В таком отношении к жизни моя мать была замечательно последовательна. При чтении дневников меня неизменно поражает, что всю жизнь, с юности до старости, она, похоже, вела одну и ту же битву – с внешним миром и с собой. Ее художественное чутье, ее захватывающая дух уверенность в правоте собственных суждений, ее необычайная, жадная страсть к искусству – чувство, что она должна прослушать каждое музыкальное произведение, увидеть каждую картину или скульптуру, вчитаться в каждую великую книгу, – присутствовали в ней с самого начала, уже тогда, когда она составляла списки книг, которые хотела прочитать, и помечала галочкой прочитанные. Но столь же сильным было у нее ощущение провала, непригодности для любви и даже для эроса. Ей было так же неуютно со своим телом, как спокойно со своим разумом.
Это печалит меня больше, чем я в состоянии выразить. Еще в ранней молодости моя мать совершила поездку в Грецию. Там, в южной части Пелопоннеса, ей довелось смотреть постановку «Медеи» в древнем амфитеатре.
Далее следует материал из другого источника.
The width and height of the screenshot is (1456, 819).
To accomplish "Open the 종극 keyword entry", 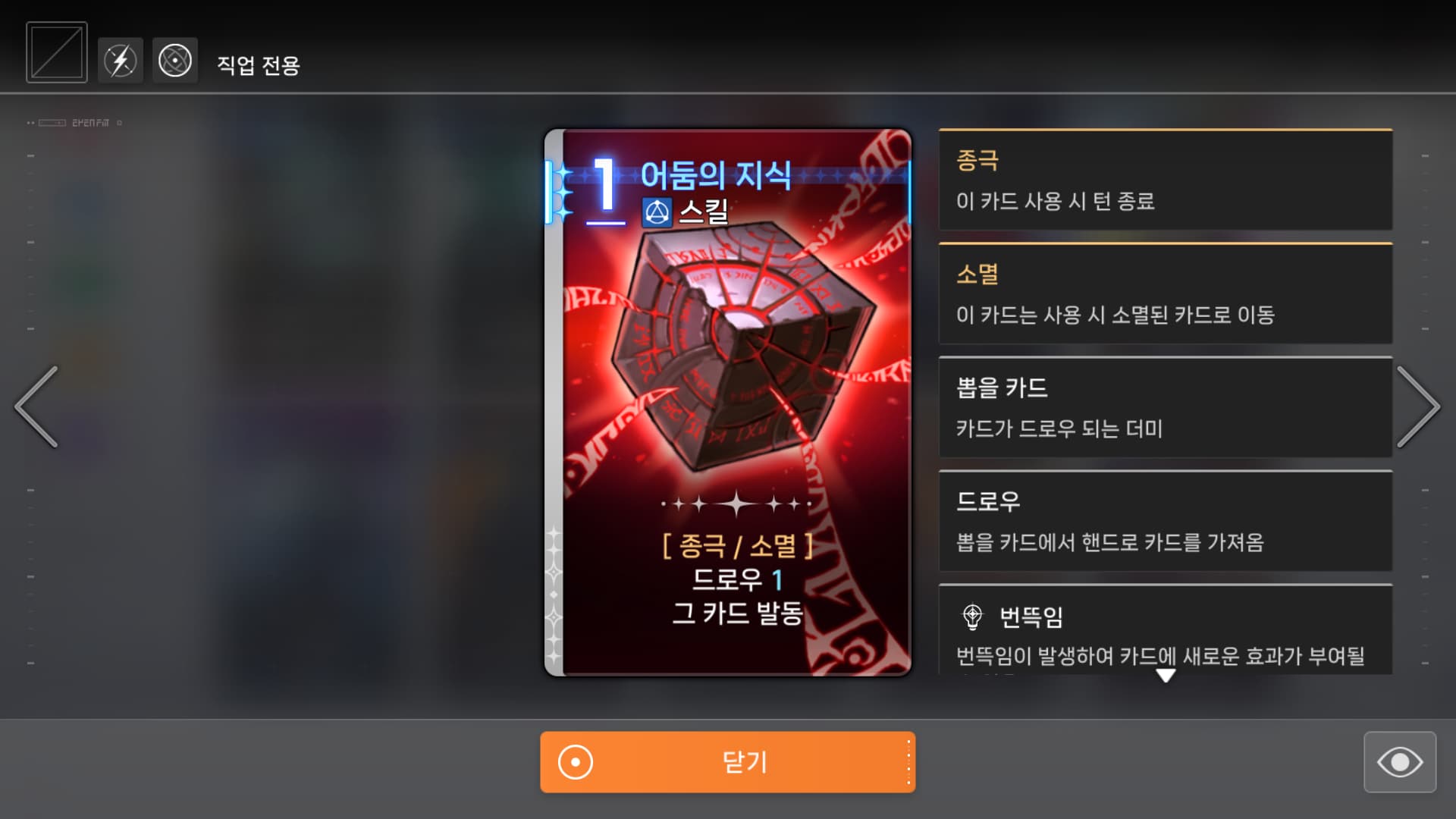I will coord(1166,180).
Представление глубоко ее растрогало, так как в ту минуту, когда Медея собиралась убить своих детей, из зала стали раздаваться крики: «Нет, не делай этого, Медея!». «У этих людей не было и мысли о том, что перед ними – произведение искусства, – говорила она мне неоднократно. – Для них все было реально».
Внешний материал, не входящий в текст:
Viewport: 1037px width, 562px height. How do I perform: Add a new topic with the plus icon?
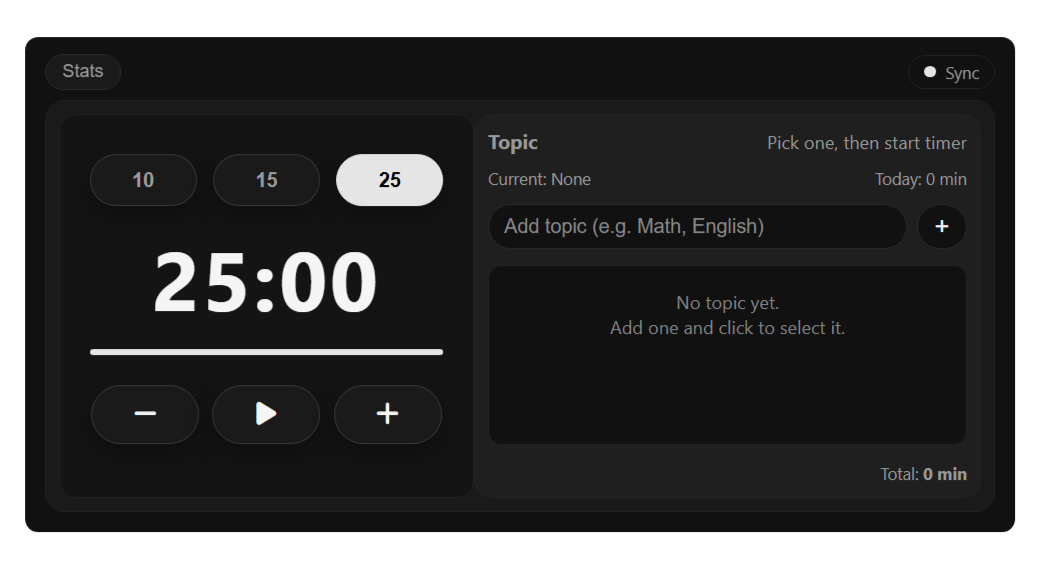942,227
Столь же реальны ее дневники. Читая их, я с тревогой замечаю, что реагирую примерно так же, как те греческие зрители в середине пятидесятых годов прошлого века. Мне хочется крикнуть: «Не делай этого!» Или: «Не будь к себе такой немилосердной!» Или: «Не думай о себе так хорошо!» Или: «Остерегайся, она не любит тебя!» Но я, разумеется, опоздал: представление окончилось, и главная героиня ушла, как и большинство персонажей.